Industry focus contrast: WAL is positioned more toward growth-oriented regional banking relationships in expanding U.S. markets, while some peers lean more heavily toward specific geographies or business lines that can amplify earnings cyclicality when those segments underperform.

🚀 Multi-Year Growth Drivers

Over a 5–10 year horizon, growth prospects are driven less by product novelty and more by structural demand for banking services:

  • Credit expansion in growing regional economies: Population growth and business formation in the U.S. continue to support demand for commercial lending, deposit relationships, and working-capital finance.
  • Share gains from service and pricing execution: Regional banks can win market share when they effectively balance deposit competitiveness with underwriting discipline—particularly during periods when deposit costs are unstable.
  • Operating leverage from scale in core banking processes: As revenue grows, banks with disciplined expense management can convert incremental income into earnings more efficiently, assuming credit costs remain controlled.
  • Diversification of income streams: Non-interest revenue tied to lending and servicing can reduce reliance on net interest income alone, supporting more stable earnings power.

⚠ Risk Factors to Monitor

  • Credit cycle risk: Commercial real estate exposure, construction concentration risk, and consumer credit stress can drive higher provisions and reduce tangible book value.
  • Interest rate and funding risk: Deposit beta behavior, competitive deposit repricing, and reliance on wholesale funding can compress spreads and impair earnings stability.
  • Liquidity and confidence risk: Large deposit outflows, even without immediate credit deterioration, can force unfavorable balance-sheet actions (asset sales, higher funding costs).
  • Regulatory and capital risk: Changes to capital requirements, stress testing outcomes, and supervisory expectations can constrain growth and influence profitability.
  • Concentration risk: Geographic and industry concentration typical of regional banks can amplify losses during localized downturns.

📊 Valuation & Market View

Equity markets generally value regional banks based on earnings power, balance-sheet quality, and capital adequacy, often with an emphasis on P/Tangible Book Value and metrics linked to return on equity. Key valuation drivers include expected net interest income sustainability, the trajectory of credit costs, and the durability of deposit funding economics. Positive re-ratings typically follow credible evidence of maintained credit performance alongside a stable or improving funding profile; negative re-ratings most often stem from rising loss expectations, weakening deposit stability, or capital pressure from supervisory outcomes.

🔍 Investment Takeaway

Western Alliance’s long-term investment appeal rests on a banking-specific moat: the ability to sustain a cost-of-funding advantage through deposit strength while preserving credit discipline across the cycle. The thesis is not dependent on financial engineering or transient operating conditions; it depends on maintaining underwriting quality, managing interest-rate and liquidity sensitivities, and converting balance-sheet execution into consistent earnings power. For investors, the central question is whether WAL can keep its deposit franchise economics and credit culture intact as the cycle evolves.

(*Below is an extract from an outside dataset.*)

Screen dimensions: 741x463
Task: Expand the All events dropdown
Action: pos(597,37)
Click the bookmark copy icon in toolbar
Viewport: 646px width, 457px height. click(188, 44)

⚠ AI-generated — informational only. Validate using filings before investing.

📰 Market News & Coverage

15 Stories Available

Real-time institutional reporting and market updates for WAL.

seekingalpha.com2026-05-15

Western Alliance Bancorporation (WAL) Analyst/Investor Day Transcript

Western Alliance Bancorporation (WAL) Analyst/Investor Day Transcript

seekingalpha.com2026-05-13

Western Alliance: High Margin Of Safety

Western Alliance Bancorporation remains a Buy despite a Q1 earnings hit from a $126.4M charge-off tied to a Leucadia Asset Management loan. WAL's core lending portfolio continues robust growth, with loans up 8% year-over-year to $59.1B, and net interest margin rising to 3.54%. Western Alliance said last week that a $99M loan was non-performing, raising concerns about asset quality. However, WAL's Q1 adjusted net charge-off ratio didn't show a major structural quality deterioration.

gurufocus.com2026-05-12

A Look at Western Alliance Bancorp (WAL) After 6.0% Decline -- GF Value $89.07 vs Price $76.95

On May 12, 2026, Western Alliance Bancorp (WAL) shares fell 6.0% to $76.95, continuing a downward trend with a year-to-date decline of 8.1%. The stock has fluct

businesswire.com2026-05-11

Western Alliance Bancorporation to Host 2026 Investor Day Tuesday in New York

PHOENIX--(BUSINESS WIRE)--Western Alliance Bancorporation (NYSE: WAL) will host its 2026 Investor Day on Tuesday, May 12, in New York, bringing together members of the company's executive leadership team to discuss its strategy, operating priorities and long-term outlook. Webcast and presentation availability The May 12 event will be webcast live beginning at 8:30 a.m. Eastern Time and will be available via the company's Investor Day website at https://westernalliance2026ird.q4web.com/. Investo.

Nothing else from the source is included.